Aujourd’hui, le savoir, le fait objectif ou la démonstration scientifique perdent de leur valeur : ils sont de plus en plus souvent réduits au rang de simples opinions parmi d’autres ! Le web et les réseaux sociaux véhiculent d’innombrables avis et jugements subjectifs, ceux-ci étant de plus en plus souvent méfiants et craintifs. Or, aux yeux du grand public, ces points de vue sont aussi pertinents que les conclusions des experts.

Parce qu’ils sont souvent très motivés à diffuser le plus largement possible leur opinion, la voix des opposants aux technologies innovantes, aux filières et aux entreprises (p.ex. agricoles et alimentaires) ou à certains produits ou aliments… est prépondérante dans les nouveaux espaces de communication. Internet et les réseaux deviennent ainsi les voies privilégiées de transmission de ce que Bronner nomme les « récits de la crainte ».

§ Série de consignes
1. Recopiez le passage du texte sur le savoir et les opinions qui va de « Aujourd’hui, le savoir, le » jusqu'à « conclusions des experts. ».
2. Répondez aux questions suivantes sur le texte sur le savoir et les opinions.
(a) À quel rang le savoir, le fait objectif ou la démonstration scientifique sont-ils de plus en plus souvent réduits ?
(b) Quels secteurs le texte cite-t-il en exemple de filières et d'entreprises ?
(c) Comment Bronner nomme-t-il ce que transmettent Internet et les réseaux ?
3. Reprenez le texte sur le savoir et les opinions là où il s'arrête et poursuivez-le.

§ Données fournies
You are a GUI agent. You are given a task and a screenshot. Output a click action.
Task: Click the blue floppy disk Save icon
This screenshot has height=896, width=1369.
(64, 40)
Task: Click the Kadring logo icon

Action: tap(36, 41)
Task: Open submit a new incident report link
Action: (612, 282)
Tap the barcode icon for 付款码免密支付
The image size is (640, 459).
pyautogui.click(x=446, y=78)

--

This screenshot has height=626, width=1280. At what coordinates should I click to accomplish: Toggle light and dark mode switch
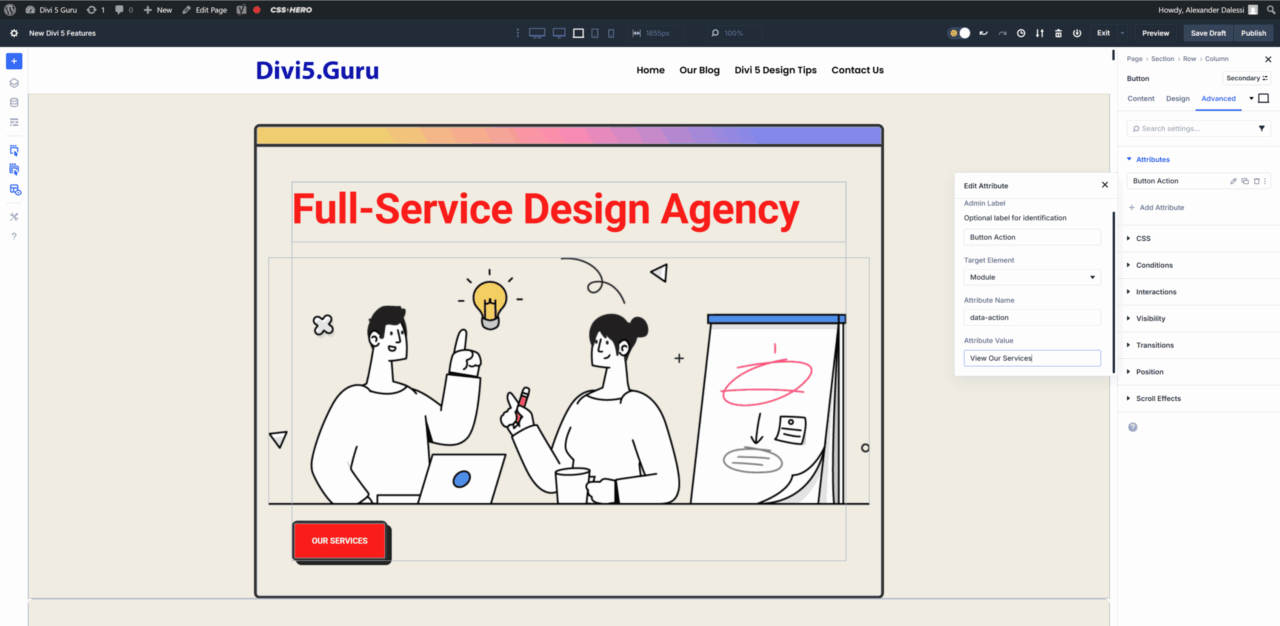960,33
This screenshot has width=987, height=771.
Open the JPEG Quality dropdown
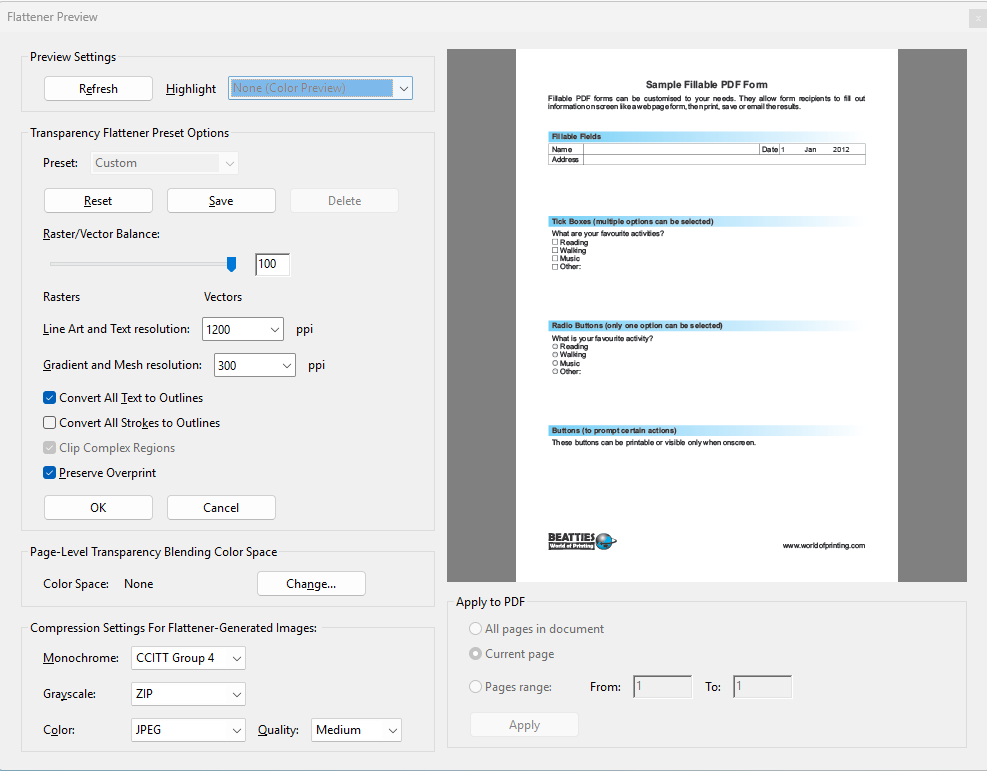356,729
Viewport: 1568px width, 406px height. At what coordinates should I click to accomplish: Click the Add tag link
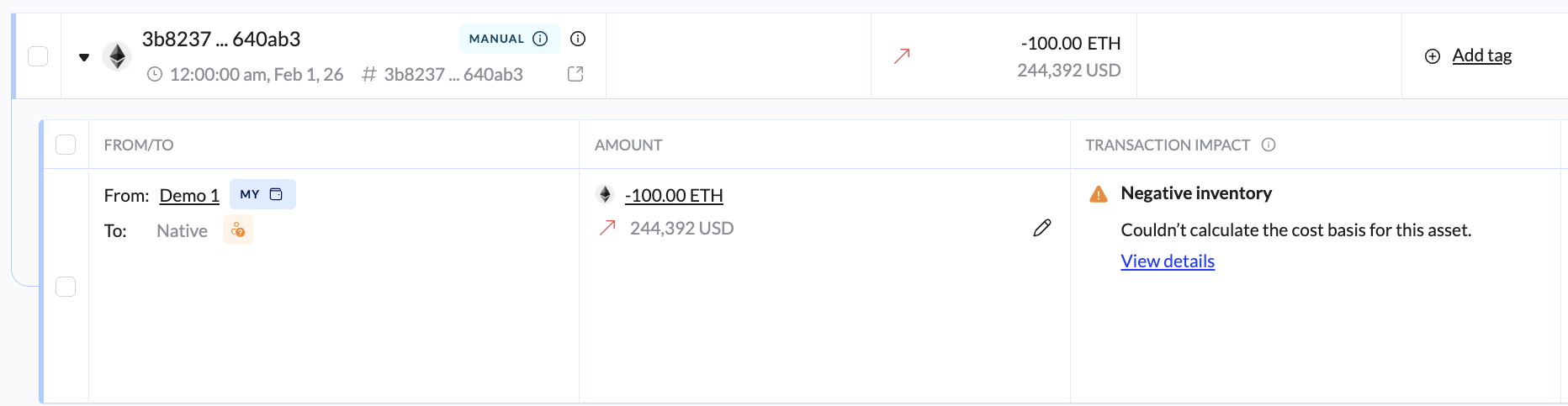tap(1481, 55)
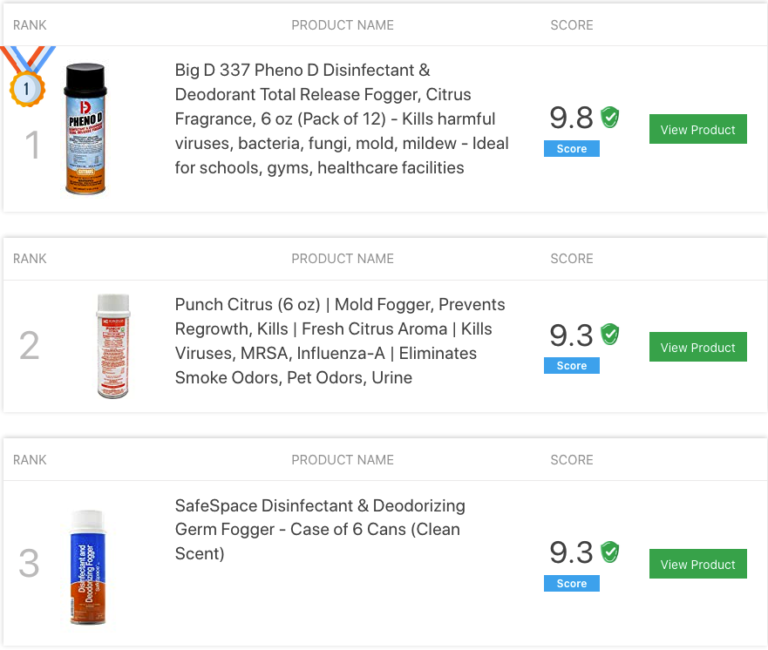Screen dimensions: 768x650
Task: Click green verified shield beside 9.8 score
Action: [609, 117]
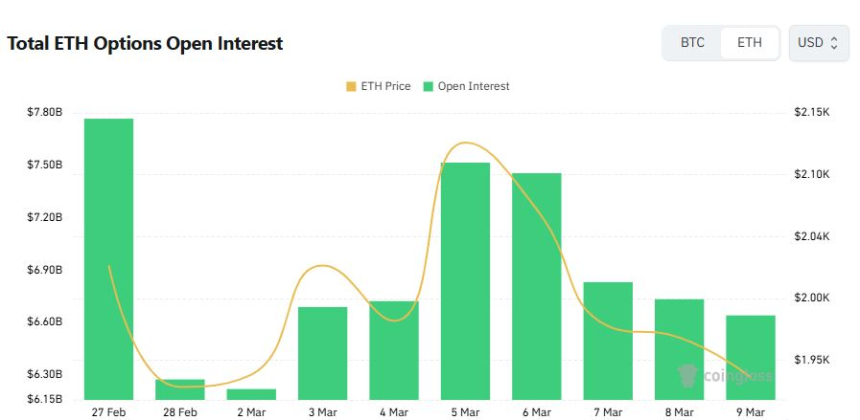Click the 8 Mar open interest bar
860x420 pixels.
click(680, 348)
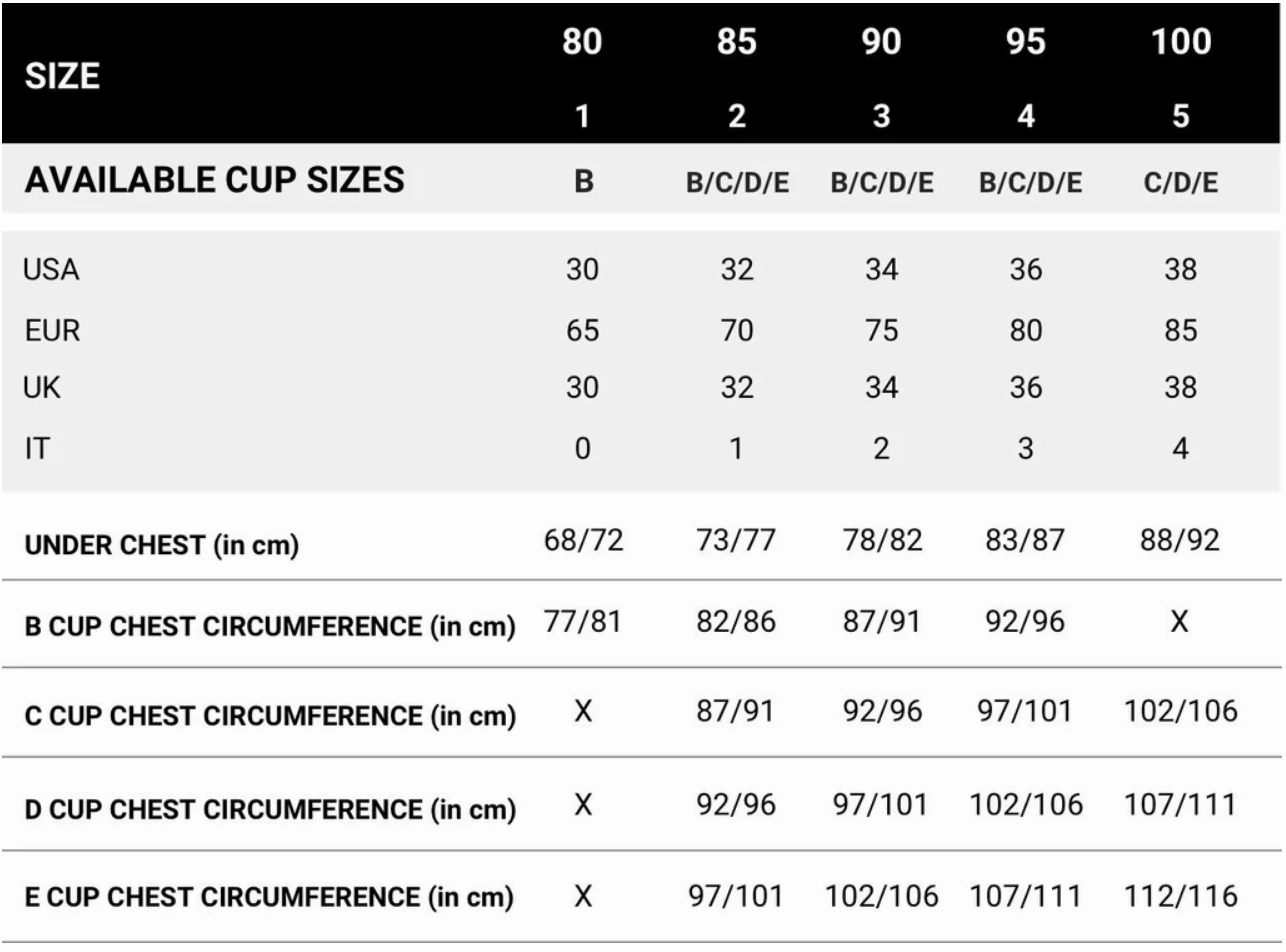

--

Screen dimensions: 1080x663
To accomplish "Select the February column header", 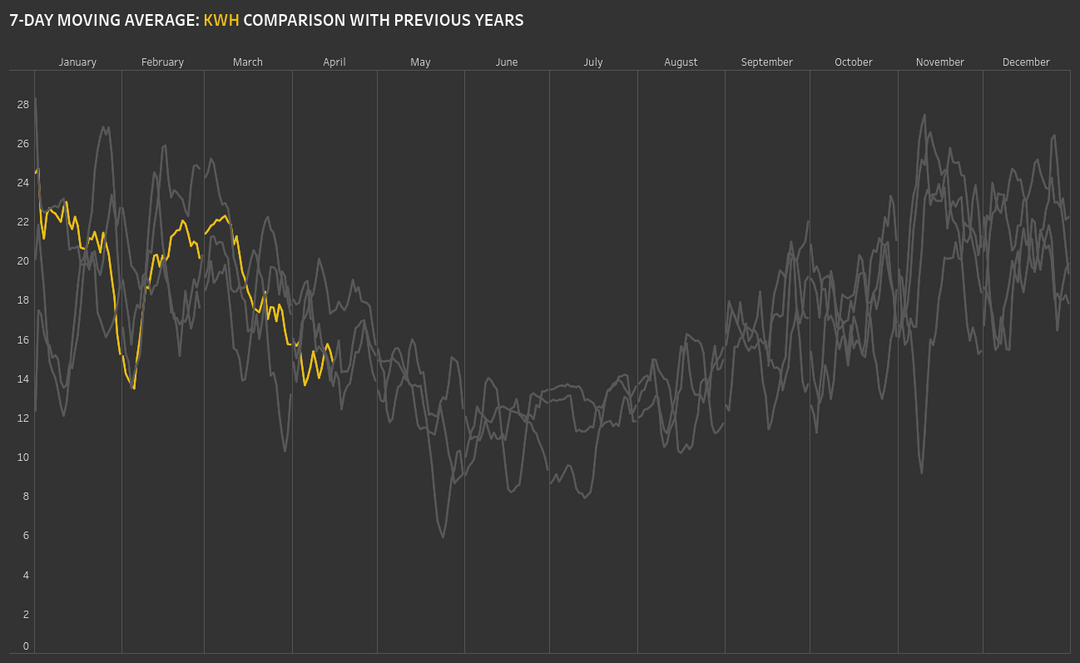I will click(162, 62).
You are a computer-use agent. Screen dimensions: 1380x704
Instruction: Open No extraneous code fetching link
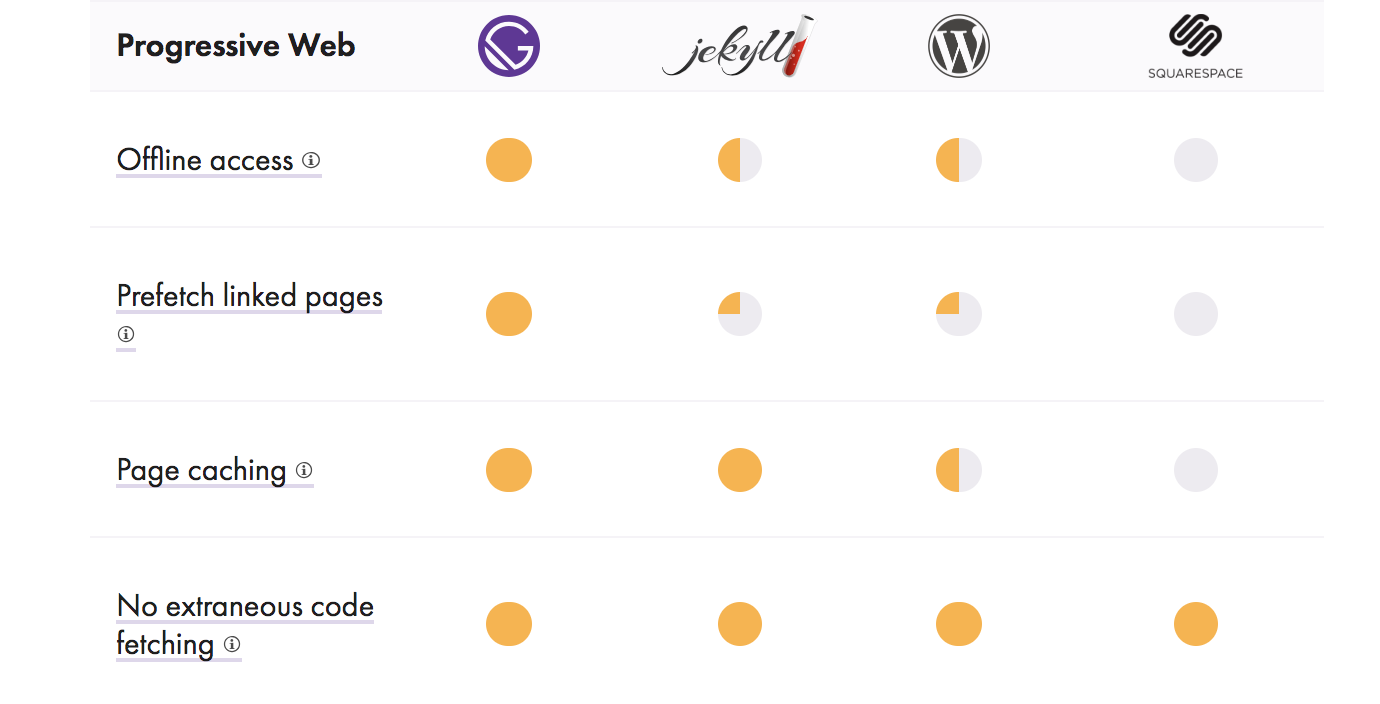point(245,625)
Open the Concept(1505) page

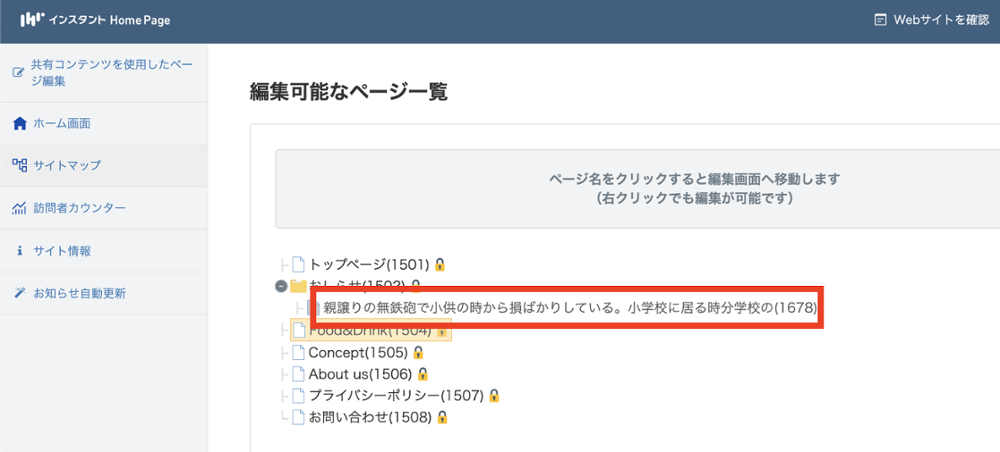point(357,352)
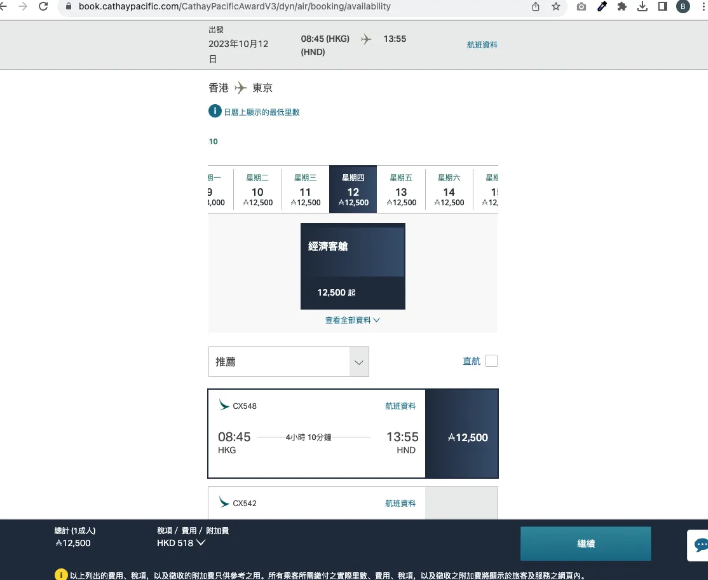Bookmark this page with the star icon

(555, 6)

§ Réponses par consigne
1.
Aujourd’hui, le savoir, le fait objectif ou la démonstration scientifique perdent de leur valeur : ils sont de plus en plus souvent réduits au rang de simples opinions parmi d’autres ! Le web et les réseaux sociaux véhiculent d’innombrables avis et jugements subjectifs, ceux-ci étant de plus en plus souvent méfiants et craintifs. Or, aux yeux du grand public, ces points de vue sont aussi pertinents que les conclusions des experts.

2.
(a) Au rang de simples opinions parmi d'autres.
(b) Les secteurs agricoles et alimentaires.
(c) Les « récits de la crainte ».

3.
L’effet Google University

Steven Novella, un professeur américain de neurologie, a été un des premiers à souligner un effet pervers d’internet : cet outil accroît la propension de certaines personnes à se considérer et à s’afficher comme expertes d’un sujet après avoir effectué leurs « propres recherches » sur le web[4]. Cette prétendue expertise liée au sentiment de savoir les amène parfois à réfuter le point de vue contraire des véritables experts, même lorsque ce dernier est consensuel. Dans une étude publiée[5] en 2015 dans le Journal of Experimental Psychology, Matthew Fisher a montré que l’acte de chercher soi même des informations sur le web confère une confiance dans ses propres connaissances supérieure à celle que donne d’autres modes d‘acquisition (p.ex. en questionnant des personnes compétentes sur le sujet).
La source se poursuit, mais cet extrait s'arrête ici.